Until recently, Germany has been paying compensations only to the people, who were forced to work for the German industry in fascist concentration camps and ghettos. However, juvenile prisoners of German camps now have a chance to be compensated as well.

Viktor Fyodorov was only two years old, when all of his family was forced to move to Germany. At first they arrived in Cologne, then they found themselves in Levernkrusen. When a little boy, Viktor would gaze at Bayer concern pipes from the windows of their barracks, waiting for rare occasions to see his mother. Viktor's mother, Nina, was born in 1919. She was a worker in the Zimmer concentration camp. Now she keeps an archive document together with Red Cross photographs - a gift from the Leverkrusen administration. One can see neat and well-fed workers, cooking dinner for themselves on one of her photos.

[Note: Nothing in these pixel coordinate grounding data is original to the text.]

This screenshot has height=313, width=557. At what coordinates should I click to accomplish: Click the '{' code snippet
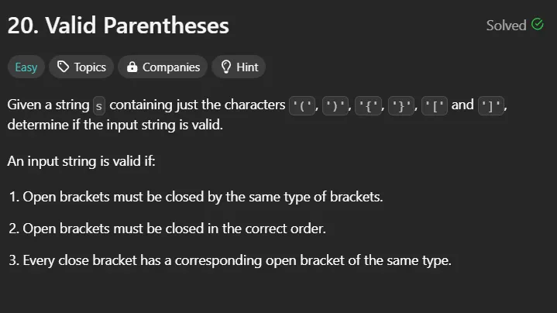click(x=369, y=105)
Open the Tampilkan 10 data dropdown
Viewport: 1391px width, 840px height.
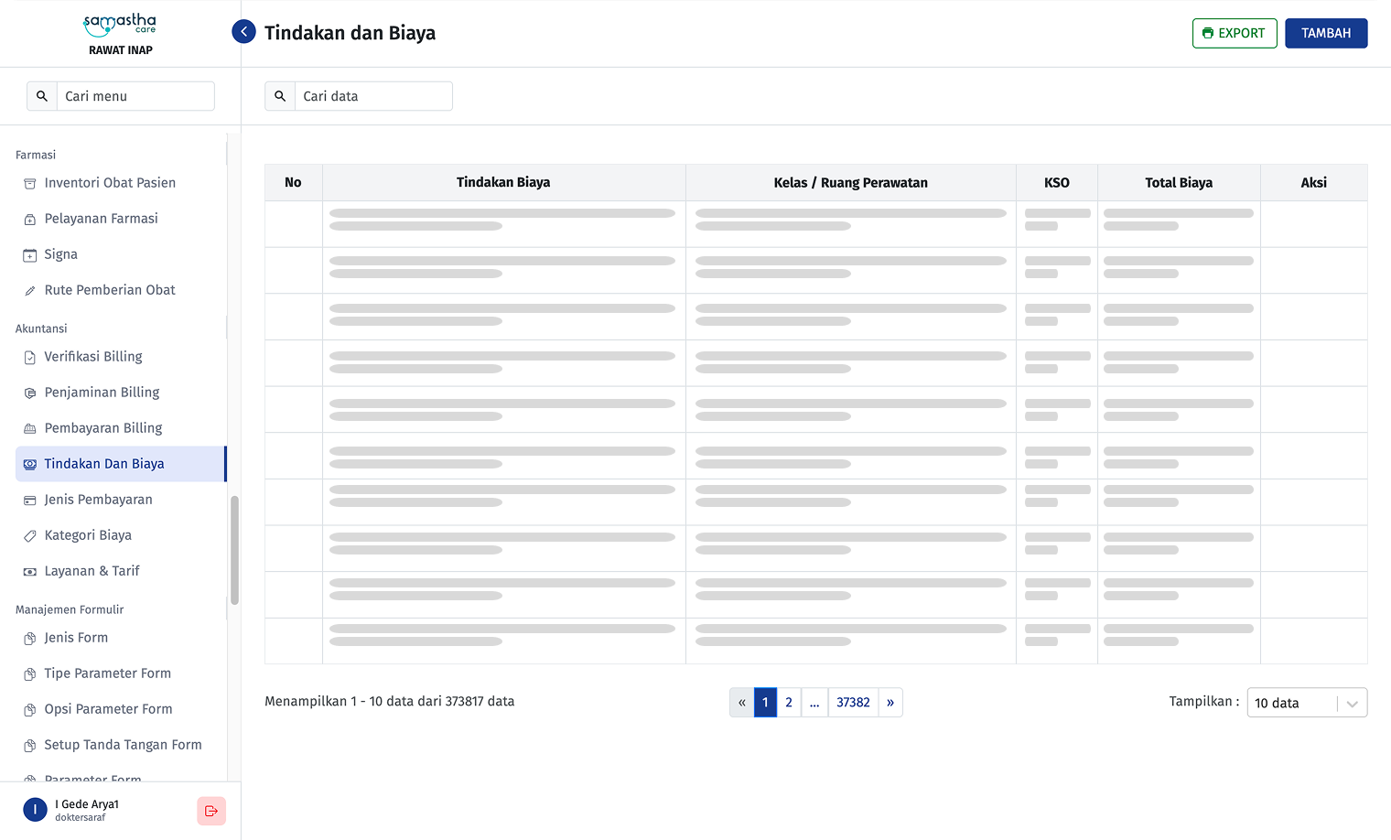point(1307,703)
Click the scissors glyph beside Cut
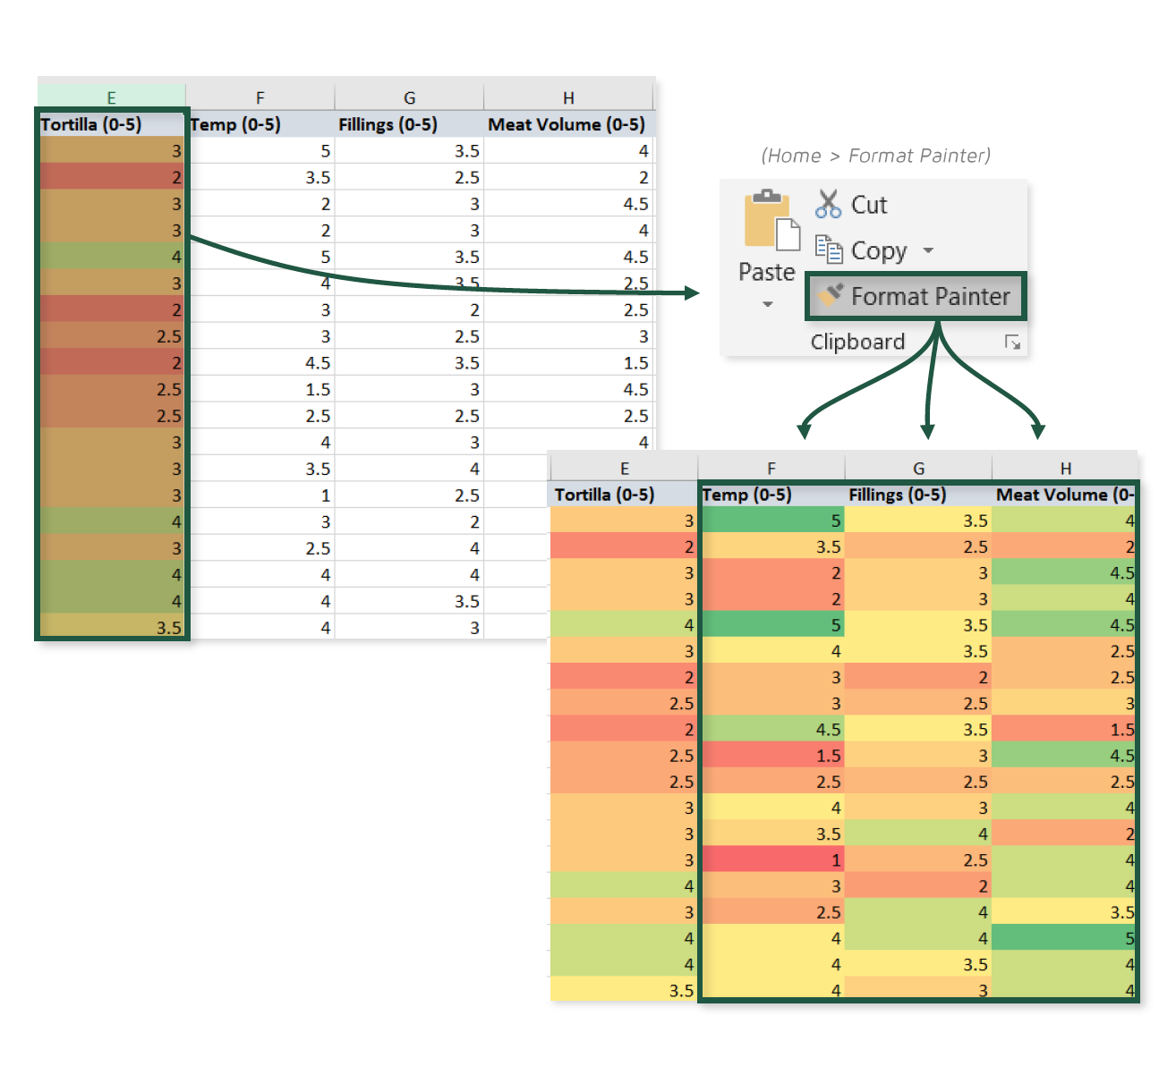The height and width of the screenshot is (1075, 1176). pyautogui.click(x=828, y=204)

In addition to factory pipes, Viktor remembers another thing - hunger: "I have never seen apples. I saw an apple for the first time, when Americans released us. I did not know how to eat them," the former prisoner recollects.

American soldiers tried to persuade Viktor's mother not to go back home to the USSR. They promised her to help her family settle in any town or city of the United States or Australia. Nina refused. She returned back to the Soviet Union, where she had to prohibit everyone of  the family from talking and even thinking of the German camp. "We tried to conceal that we had been to Germany. They would not have let us join the Communist Party otherwise," Viktor remembers.

Viktor Fyodorov's career was rather successful  in the USSR. Ten years after being released, Viktor came to Leningrad. He studied there, served in the army and then started working at the factory Svetlana. In 1969 he became a member of the factory's housing society. It just so happened that his first place of living was situated in Dresden Street.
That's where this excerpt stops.